Wednesday, September 2, 2009

To Sleep Perchance To . . .

Who is it now in my ear who hears my voice?
Who says words with my mouth?
Who looks out with my eyes? What is the soul?
I cannot stop asking.
If I could taste one sip of an answer,
I could break out of this prison for drunks.

~ Rumi

Last night I was watching an episode of Nova ScienceNow about sleep. One of the studies that they reported on showed a strong link between learning and sleep. The study showed that the learning we do during the day is consolidated and strengthened during sleep. So, when people learn a simple action, like typing a particular sequence on a keyboard over and over again, and are asked to perform that sequence as quickly as possible, they eventually hit a natural plateau at which point they can’t type any faster. After a night’s sleep, when they are asked to perform the sequence again, they begin the task typing at a faster pace than the one at which they had stopped the night before. Somehow, during sleep, the ability to perform an action just learned is improved. Some kind of practice, some kind of learning, is taking place while we sleep.
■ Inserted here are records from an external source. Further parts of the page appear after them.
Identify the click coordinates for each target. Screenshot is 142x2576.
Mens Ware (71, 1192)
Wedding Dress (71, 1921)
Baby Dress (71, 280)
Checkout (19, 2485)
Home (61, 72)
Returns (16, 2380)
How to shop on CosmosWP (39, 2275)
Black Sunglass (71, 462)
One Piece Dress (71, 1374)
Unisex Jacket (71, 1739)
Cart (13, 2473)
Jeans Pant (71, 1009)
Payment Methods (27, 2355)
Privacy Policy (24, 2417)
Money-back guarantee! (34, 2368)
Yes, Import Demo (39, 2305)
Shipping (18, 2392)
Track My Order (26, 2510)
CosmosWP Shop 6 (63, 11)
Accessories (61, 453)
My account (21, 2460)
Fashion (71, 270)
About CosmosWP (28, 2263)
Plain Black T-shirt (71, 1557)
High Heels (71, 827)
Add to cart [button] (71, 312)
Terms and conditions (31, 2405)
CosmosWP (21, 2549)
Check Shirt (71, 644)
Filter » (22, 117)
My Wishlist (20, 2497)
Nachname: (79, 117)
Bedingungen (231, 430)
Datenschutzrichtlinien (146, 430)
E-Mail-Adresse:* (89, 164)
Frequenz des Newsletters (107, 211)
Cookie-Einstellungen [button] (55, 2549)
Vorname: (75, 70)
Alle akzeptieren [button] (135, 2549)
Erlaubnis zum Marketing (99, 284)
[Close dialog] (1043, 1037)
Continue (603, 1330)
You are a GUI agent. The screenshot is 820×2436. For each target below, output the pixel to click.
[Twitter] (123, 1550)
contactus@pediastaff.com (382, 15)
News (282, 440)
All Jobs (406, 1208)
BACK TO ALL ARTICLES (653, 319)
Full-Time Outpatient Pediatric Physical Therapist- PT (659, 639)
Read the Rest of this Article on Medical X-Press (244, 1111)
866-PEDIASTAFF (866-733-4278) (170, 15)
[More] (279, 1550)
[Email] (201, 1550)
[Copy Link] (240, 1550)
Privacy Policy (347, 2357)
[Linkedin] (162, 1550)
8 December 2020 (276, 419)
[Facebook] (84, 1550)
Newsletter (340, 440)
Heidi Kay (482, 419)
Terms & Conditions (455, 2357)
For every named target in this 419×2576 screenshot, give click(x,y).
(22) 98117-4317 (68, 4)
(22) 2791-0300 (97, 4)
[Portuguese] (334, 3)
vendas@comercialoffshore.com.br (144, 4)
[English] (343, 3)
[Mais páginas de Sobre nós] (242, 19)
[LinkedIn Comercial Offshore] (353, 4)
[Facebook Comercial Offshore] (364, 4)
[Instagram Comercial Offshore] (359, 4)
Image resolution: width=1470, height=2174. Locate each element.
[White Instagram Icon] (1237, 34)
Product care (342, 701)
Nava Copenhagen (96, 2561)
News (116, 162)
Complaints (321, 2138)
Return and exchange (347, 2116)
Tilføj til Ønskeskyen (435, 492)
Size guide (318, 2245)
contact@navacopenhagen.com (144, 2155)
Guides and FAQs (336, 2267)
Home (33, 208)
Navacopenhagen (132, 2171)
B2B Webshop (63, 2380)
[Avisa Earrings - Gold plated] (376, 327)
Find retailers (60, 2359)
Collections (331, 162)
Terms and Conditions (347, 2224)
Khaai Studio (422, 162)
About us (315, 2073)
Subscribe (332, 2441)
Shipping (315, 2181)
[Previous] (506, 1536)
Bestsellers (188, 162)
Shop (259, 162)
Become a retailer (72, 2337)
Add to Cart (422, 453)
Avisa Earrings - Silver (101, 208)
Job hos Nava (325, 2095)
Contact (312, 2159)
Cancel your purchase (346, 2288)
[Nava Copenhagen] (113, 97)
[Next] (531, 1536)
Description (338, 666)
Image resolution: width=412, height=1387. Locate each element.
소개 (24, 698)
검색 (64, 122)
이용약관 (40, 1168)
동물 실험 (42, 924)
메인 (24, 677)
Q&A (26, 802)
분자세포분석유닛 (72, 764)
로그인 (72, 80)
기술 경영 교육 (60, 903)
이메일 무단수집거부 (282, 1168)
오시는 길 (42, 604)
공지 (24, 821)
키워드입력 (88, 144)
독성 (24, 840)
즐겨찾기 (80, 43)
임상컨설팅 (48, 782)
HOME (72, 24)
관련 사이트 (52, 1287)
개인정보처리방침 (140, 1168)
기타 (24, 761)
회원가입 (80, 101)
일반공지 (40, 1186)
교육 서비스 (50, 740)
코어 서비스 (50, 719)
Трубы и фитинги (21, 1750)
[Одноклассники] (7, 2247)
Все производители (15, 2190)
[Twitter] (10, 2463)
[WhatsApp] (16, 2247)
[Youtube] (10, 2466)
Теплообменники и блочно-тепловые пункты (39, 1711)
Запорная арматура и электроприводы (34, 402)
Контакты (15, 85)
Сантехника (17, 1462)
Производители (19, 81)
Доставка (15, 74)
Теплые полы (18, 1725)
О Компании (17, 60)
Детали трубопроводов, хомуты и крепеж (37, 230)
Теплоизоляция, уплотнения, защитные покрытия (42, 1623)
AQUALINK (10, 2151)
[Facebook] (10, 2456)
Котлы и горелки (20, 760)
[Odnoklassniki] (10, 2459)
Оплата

That, in itself, is pretty amazing, but I found myself wondering, “Who is doing the learning? Who is doing the practicing?” It’s not the person. At least, not the part that we would recognize as the person—the conscious, willing, striving, reflective, rational part of the person. In fact, the person doesn’t even know it’s happening. You could say it’s the brain, but that doesn’t really explain anything. How does the brain know to do that? Is the brain conscious of what it’s doing or is it just an automatic process? But if it’s just an automatic process, how could it have such a clear and meaningful effect on our conscious existence? Is there another consciousness beyond our daytime consciousness?

As a Jungian, I shouldn’t find this idea very surprising. Jung was very clear that our consciousness was just the tip of the iceberg, so to speak. The rest of the iceberg is the vast realm of the unconscious. Even though I am a Jungian by training and by temperament, sometimes these ideas reassert themselves with their original force and impact. The sleep study explored on Nova does not, necessarily, prove that there is an unconscious, but it gives pretty compelling evidence in its favor.

So much of what happens in the mind and the body happens without the participation of consciousness, of the ego. “I” don’t heal my own cuts and scrapes. “I” don’t digest my food. “I” don’t make my dreams or consolidate my own memories during sleep. At times, it seems like the ego is, at best, capable of assisting natural processes that are occurring on their own, or, too often, interfering somehow with those processes. Much of the time the ego is simply an observer of what is happening in body, mind and soul. (The role of observer is probably an extremely important one, related to assisting the natural processes, but it is too humble and passive for us in this day and age of grandiosity).

I don’t have any earth-shattering conclusions to make about all of this, except to say that if the brain, or the unconscious, or the soul, or whatever you want to call it, is so powerful, then maybe learning to get out of the way is the most important thing that we can do for our own physical, emotional, and spiritual health. This is hard to do, since the ego tends to prefer to harbor grandiose fantasies about itself. We like to believe that we are the masters of our own fates. But as the Tao Te Ching teaches:

The reason you have trouble is that
you are self-conscious.
No trouble can befall a self-free person.